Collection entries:
::::::

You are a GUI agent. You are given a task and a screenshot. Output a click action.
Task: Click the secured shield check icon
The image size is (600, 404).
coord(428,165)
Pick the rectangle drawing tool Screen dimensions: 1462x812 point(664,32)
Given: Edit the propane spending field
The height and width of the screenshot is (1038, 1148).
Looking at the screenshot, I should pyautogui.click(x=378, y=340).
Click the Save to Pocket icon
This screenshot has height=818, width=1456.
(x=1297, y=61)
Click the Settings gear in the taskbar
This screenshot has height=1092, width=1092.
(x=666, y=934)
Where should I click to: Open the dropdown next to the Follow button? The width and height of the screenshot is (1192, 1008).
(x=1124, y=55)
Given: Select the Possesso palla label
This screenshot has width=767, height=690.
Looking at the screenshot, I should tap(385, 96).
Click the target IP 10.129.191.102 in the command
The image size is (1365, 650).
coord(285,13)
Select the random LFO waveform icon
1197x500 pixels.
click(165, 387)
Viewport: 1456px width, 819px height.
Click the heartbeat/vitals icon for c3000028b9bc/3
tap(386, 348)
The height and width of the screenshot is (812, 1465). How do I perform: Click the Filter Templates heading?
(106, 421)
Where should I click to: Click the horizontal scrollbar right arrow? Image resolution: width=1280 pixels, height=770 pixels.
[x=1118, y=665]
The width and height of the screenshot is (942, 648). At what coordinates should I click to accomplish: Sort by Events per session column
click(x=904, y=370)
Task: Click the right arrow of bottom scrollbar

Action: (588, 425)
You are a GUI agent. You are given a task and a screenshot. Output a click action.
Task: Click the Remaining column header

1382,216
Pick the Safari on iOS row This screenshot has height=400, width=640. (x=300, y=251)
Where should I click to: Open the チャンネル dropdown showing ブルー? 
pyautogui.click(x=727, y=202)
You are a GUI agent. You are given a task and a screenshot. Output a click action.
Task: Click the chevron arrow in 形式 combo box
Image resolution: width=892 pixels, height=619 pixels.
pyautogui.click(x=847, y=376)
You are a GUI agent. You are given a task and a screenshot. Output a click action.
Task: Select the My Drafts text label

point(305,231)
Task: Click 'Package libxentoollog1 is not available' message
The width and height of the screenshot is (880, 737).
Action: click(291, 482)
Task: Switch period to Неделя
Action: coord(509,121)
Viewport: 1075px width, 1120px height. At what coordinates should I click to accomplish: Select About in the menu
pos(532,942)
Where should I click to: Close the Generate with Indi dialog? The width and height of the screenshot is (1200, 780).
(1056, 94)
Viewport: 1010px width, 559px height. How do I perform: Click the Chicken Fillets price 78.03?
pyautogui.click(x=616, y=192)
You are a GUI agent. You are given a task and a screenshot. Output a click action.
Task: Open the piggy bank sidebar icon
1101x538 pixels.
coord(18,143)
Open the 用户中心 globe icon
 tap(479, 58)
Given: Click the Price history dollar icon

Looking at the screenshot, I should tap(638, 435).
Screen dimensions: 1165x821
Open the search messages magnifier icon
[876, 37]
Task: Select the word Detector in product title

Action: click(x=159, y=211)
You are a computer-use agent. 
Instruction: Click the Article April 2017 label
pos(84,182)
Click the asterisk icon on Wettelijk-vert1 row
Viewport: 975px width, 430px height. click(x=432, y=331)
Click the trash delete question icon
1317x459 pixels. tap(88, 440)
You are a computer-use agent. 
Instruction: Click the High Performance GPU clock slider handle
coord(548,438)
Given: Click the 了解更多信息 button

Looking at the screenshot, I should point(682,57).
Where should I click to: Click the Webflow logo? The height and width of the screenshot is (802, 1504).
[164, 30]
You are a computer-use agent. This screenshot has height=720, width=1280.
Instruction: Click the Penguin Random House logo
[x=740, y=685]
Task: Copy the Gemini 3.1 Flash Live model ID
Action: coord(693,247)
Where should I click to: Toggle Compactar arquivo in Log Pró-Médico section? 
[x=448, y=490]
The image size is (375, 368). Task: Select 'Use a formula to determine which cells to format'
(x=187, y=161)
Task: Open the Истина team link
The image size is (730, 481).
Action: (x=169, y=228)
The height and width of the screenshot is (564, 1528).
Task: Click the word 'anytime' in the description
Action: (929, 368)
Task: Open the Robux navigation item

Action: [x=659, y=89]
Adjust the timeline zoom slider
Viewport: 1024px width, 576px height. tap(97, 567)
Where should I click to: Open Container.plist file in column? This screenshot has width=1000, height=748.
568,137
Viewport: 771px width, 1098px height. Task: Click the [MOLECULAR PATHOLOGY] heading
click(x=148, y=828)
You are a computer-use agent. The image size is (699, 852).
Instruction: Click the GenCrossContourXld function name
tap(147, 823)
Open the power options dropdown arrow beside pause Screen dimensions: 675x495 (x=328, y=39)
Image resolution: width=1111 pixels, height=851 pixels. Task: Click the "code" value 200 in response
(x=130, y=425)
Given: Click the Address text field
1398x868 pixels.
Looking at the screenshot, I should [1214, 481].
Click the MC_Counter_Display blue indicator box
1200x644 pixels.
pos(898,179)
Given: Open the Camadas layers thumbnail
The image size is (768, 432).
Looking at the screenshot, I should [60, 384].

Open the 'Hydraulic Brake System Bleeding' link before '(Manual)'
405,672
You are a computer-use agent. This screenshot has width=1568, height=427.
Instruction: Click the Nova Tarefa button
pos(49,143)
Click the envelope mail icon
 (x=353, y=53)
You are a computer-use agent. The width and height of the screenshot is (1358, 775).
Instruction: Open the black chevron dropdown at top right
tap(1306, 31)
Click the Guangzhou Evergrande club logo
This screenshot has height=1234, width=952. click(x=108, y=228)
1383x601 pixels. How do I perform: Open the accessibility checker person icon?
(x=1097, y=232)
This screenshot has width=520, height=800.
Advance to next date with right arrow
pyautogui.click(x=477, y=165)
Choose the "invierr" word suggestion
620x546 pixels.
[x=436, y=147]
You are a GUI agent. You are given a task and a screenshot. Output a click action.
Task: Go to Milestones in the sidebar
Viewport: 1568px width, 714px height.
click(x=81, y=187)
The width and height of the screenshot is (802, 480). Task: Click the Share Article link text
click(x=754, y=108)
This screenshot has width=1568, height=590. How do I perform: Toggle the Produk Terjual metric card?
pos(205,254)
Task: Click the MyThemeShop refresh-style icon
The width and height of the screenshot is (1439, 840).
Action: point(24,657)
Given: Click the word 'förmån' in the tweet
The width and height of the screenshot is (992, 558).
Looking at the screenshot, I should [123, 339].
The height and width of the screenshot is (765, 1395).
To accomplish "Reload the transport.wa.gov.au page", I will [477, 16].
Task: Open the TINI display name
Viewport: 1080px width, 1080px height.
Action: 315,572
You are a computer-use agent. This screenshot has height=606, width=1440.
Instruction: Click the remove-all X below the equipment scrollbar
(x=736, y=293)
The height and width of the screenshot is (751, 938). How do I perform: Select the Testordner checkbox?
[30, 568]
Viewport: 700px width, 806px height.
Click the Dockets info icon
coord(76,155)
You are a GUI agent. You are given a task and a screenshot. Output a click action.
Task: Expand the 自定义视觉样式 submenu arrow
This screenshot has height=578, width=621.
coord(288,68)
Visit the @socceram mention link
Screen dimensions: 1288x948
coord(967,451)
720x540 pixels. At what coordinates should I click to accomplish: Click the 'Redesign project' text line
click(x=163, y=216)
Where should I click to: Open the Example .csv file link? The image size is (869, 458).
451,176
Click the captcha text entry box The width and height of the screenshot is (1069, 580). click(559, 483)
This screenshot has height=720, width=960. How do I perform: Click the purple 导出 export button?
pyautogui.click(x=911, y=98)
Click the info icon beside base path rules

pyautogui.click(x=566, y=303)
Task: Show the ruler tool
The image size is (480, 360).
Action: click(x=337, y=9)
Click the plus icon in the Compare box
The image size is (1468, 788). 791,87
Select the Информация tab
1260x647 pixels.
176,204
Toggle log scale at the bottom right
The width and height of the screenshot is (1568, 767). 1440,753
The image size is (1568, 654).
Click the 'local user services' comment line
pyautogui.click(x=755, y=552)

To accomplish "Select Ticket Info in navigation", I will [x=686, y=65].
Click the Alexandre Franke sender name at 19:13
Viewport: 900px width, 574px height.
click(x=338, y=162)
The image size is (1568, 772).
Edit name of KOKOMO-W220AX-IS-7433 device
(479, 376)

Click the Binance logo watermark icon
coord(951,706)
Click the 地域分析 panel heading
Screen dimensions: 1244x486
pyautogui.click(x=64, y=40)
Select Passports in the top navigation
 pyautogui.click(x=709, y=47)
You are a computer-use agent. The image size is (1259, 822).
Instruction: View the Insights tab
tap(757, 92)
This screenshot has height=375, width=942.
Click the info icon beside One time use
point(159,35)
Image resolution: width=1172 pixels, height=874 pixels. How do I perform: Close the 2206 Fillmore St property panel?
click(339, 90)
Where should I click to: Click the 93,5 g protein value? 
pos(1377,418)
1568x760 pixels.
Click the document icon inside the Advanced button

::::::

Please go through the data above and copy each line containing the word "will".

To accomplish "Reload the transport.wa.gov.au page", I will [477, 16].
To accomplish "Select Ticket Info in navigation", I will [x=686, y=65].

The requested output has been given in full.